Since all variables are IID, this is quite straightforward. First we compute the conditional moments:
$$\begin{align}
\mathbb{E}(S' | \mathbf{p})
&= \mathbb{E} \bigg( \frac{1}{nk} \sum_{i=1}^k \sum_{j=1}^n X_{ij} \bigg|\mathbf{p}\bigg) \\[6pt]
&= \frac{1}{nk} \sum_{i=1}^k \sum_{j=1}^n \mathbb{E}(X_{ij}|p_i) \\[6pt]
&= \frac{1}{nk} \sum_{i=1}^k \sum_{j=1}^n p_i \\[6pt]
&= \frac{1}{k} \sum_{i=1}^k p_i, \\[12pt]

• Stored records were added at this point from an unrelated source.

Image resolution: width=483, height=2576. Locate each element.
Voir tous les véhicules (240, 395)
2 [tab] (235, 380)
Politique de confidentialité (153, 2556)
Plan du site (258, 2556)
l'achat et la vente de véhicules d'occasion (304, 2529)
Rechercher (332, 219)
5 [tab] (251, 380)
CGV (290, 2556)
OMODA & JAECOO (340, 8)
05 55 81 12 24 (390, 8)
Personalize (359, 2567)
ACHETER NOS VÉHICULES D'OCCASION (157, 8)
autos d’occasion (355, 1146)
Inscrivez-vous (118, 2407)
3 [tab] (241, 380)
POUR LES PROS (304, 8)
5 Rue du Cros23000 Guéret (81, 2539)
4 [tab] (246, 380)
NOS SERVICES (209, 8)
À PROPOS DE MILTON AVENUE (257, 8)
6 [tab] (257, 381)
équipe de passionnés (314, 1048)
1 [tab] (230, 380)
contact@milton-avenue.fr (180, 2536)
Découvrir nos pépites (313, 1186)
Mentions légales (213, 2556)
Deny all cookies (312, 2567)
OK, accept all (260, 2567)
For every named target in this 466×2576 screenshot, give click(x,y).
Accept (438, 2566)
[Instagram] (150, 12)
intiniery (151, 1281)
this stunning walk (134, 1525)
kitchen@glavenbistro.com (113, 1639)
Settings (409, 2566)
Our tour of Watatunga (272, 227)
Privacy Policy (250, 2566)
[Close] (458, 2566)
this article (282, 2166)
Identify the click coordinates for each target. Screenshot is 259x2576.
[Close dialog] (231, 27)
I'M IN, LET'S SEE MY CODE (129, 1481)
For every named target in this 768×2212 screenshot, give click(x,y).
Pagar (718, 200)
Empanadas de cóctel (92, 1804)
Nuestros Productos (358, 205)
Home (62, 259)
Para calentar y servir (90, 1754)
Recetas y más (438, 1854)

\mathbb{V}(S' | \mathbf{p})
&= \mathbb{V} \bigg( \frac{1}{nk} \sum_{i=1}^k \sum_{j=1}^n X_{ij} \bigg| \mathbf{p}\bigg) \quad \quad \quad \quad \\[6pt]
&= \frac{1}{n^2 k^2} \sum_{i=1}^k \sum_{j=1}^n \mathbb{V}(X_{ij}|p_i) \\[6pt]
&= \frac{1}{n^2 k^2} \sum_{i=1}^k \sum_{j=1}^n p_i (1-p_i) \\[6pt]
&= \frac{1}{n k^2} \sum_{i=1}^k p_i (1-p_i). \\[12pt]
\end{align}$$
Then we use the law of iterated expectation and the law of iterated variance to compute the unconditional moments:
$$\begin{align}
\mathbb{E}(S')
&= \mathbb{E}(\mathbb{E}(S' | \mathbf{p})) \\[6pt]
&= \mathbb{E} \bigg( \frac{1}{k} \sum_{i=1}^k p_i \bigg) \\[6pt]
&= \frac{1}{k} \sum_{i=1}^k \mathbb{E}(p_i)) \\[6pt]
&= \frac{1}{k} \sum_{i=1}^k \frac{1}{2} \\[6pt]
&= \frac{1}{2}, \\[12pt]
\quad \quad \quad \quad \quad
\mathbb{V}(S')
&= \mathbb{E}(\mathbb{V}(S' | \mathbf{p})) + \mathbb{V}(\mathbb{E}(S' | \mathbf{p})) \\[6pt]
&= \mathbb{E} \bigg( \frac{1}{n k^2} \sum_{i=1}^k p_i (1-p_i) \bigg) + \mathbb{V} \bigg( \frac{1}{k} \sum_{i=1}^k p_i \bigg) \\[6pt]
&= \frac{1}{n k^2} \sum_{i=1}^k \mathbb{E}(p_i (1-p_i)) + \frac{1}{k^2} \sum_{i=1}^k \mathbb{V}(p_i) \\[6pt]
&= \frac{1}{n k^2} \sum_{i=1}^k \bigg( \frac{1}{2} - \frac{1}{3} \bigg) + \frac{1}{k^2} \sum_{i=1}^k \frac{1}{12} \\[6pt]
&= \frac{1}{n k^2} \sum_{i=1}^k \frac{1}{6} + \frac{1}{k^2} \sum_{i=1}^k \frac{1}{12} \\[6pt]
&= \frac{1}{6 n k} + \frac{1}{12 k} \\[6pt]
&= \frac{1}{12 k} \cdot \frac{n+2}{n}. \\[6pt]
\end{align}$$
As a sanity check, we observe that $\mathbb{V}(S') \rightarrow 0$ as $\min(k,n) \rightarrow \infty$, which is what we would expect from the law of large numbers.